一大早,林品和顾西棠开了明宝楼门,和几个熟客上了二楼。
顾西棠陪着他们欣赏古董,林品也跟着闲闲的看着。
她最近给明宝楼牵了不少好货,二楼每天都有新物件,天天都不重样。
明宝楼原本坐的就是古玩行里的头把交椅,如今又有林品帮衬,更是如虎添翼。
正说着呢,林品的手机响了。
她看了一眼,是薛冰的电话,递给顾西棠一个眼神,走出去接了电话。
几个熟客也不急着买古董,而是笑呵呵的问,“前几天去看顾三爷,听老爷子的意思,是好事将近了?”
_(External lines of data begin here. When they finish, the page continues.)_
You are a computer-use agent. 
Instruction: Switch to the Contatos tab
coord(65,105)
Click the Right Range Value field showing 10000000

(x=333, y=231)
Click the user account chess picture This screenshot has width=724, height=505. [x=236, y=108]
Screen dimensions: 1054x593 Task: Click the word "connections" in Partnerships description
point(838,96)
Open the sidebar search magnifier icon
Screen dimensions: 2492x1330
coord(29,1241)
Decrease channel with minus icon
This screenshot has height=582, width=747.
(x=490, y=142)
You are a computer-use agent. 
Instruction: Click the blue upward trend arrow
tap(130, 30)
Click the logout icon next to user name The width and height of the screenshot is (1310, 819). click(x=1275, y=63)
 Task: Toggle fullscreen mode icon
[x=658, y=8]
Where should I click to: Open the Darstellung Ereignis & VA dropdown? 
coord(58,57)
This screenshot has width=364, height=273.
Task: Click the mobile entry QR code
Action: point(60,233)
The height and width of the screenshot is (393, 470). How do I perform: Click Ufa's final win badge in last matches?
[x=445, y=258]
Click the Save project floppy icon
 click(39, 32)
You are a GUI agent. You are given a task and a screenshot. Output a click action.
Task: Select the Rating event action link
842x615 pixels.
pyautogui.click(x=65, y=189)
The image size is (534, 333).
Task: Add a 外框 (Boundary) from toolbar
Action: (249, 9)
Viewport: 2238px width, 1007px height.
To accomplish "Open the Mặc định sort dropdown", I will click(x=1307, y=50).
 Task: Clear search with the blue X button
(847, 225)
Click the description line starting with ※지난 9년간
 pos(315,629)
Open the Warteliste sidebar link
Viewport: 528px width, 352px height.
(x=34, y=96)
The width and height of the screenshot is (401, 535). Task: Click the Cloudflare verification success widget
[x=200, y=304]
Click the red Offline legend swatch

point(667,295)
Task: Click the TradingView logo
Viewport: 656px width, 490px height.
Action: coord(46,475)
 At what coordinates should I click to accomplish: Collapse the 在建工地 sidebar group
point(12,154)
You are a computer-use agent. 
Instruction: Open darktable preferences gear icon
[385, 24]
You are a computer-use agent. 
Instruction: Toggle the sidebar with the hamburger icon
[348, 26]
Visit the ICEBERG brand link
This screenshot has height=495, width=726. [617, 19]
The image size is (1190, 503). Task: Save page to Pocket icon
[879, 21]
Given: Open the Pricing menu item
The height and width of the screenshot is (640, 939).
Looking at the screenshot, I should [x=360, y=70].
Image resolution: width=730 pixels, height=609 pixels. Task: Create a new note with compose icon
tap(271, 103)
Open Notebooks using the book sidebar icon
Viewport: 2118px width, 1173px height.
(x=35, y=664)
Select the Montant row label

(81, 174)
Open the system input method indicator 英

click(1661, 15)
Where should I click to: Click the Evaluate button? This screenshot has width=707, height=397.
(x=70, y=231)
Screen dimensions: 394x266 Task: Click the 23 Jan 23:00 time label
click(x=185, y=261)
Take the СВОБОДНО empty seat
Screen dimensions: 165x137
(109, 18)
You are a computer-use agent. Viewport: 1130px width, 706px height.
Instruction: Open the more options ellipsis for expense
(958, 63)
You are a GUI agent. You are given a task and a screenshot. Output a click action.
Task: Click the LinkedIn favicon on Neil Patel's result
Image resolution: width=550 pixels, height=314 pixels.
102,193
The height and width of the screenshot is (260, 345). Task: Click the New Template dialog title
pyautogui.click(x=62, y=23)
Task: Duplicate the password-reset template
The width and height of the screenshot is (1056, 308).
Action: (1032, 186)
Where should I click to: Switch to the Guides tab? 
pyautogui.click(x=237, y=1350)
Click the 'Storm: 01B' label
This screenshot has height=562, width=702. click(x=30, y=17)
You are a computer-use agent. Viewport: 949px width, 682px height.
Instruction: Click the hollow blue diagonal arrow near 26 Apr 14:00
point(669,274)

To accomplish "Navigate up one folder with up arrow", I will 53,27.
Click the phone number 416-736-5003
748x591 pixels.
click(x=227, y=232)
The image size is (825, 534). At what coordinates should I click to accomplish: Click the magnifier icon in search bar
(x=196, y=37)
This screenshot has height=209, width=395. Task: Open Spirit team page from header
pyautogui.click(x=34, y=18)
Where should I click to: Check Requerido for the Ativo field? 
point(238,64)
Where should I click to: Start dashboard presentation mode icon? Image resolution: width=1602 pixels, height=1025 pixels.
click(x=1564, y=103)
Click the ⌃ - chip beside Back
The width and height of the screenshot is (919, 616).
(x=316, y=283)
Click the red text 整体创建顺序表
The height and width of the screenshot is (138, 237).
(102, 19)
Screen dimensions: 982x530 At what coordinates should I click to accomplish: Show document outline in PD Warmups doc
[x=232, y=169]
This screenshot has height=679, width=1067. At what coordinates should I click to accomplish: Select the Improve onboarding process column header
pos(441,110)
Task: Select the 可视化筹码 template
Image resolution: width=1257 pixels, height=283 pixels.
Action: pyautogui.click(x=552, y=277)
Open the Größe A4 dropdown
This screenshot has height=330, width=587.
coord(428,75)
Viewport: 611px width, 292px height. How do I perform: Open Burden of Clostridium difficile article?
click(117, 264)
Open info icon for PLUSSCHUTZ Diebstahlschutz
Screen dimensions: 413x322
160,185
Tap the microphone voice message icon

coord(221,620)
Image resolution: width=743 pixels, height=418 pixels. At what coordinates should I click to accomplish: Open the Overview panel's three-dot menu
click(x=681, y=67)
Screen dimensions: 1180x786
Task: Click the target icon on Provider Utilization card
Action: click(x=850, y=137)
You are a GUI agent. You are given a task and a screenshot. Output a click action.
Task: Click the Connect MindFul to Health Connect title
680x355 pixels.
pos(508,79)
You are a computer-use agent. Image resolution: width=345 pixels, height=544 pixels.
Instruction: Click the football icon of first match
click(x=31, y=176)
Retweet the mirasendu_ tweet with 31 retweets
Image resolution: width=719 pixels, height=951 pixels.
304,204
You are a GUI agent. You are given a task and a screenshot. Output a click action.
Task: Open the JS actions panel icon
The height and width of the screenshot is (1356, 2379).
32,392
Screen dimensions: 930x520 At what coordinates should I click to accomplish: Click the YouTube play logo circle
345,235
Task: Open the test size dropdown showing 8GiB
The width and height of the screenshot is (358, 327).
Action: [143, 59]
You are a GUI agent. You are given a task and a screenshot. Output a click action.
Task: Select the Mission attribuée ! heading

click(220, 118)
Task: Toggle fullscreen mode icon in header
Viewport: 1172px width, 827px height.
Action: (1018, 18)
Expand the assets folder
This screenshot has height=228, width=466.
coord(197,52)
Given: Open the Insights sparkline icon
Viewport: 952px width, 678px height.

顾西棠笑着回答:“快了,爷爷一直在催,让我们今年内就把婚礼办了。”
“该早点办,咱们这行可有些年没大喜事了,你和林三口都不是一般二般的人,回头和三爷说说,该隆重的时候就得隆重,别藏着掖着了,让我们这群人跟着沾沾喜气儿。”
顾西棠含笑点头:“一定,一定。”
他们还没聊完,林品跑进来,脸色不复红润,看起来有些苍白。
“品品?”顾西棠握着她的手,发现她手指冰凉,“怎么了?”
林品何止是手凉,眼眶都是红的。
顾西棠一看,也没再多问,让杜琛陪着,自己和林品径自上了三楼。
一进门,林品就抓进了顾西棠的衣襟,慌张道:“盛老爷子出事了!”
电话是薛冰打来的,只交代了一句,盛老爷子脑出血,已经进了ICU整整三天。
林品保持在一个礼拜给盛老爷子打一回电话,最后一次打是在五天前,那时候盛老爷子还是好好的,可薛冰告诉她,盛老爷子脑出血,住院已经三天,情况危急。
林品一下子就慌了。
如果说她还有什么软肋,那就只有一个盛老爷子是放不下的。
顾西棠知道后,也没说别的,几句话吩咐杜琛,又给顾采薇打了电话,就拉着林品往机场去。
一路上,林品不停给盛涛打电话,盛涛就是不接。
薛冰守在医院里,他不是家属,也进不了ICU,只打听出院方一早就给盛老爷子下了病危通知。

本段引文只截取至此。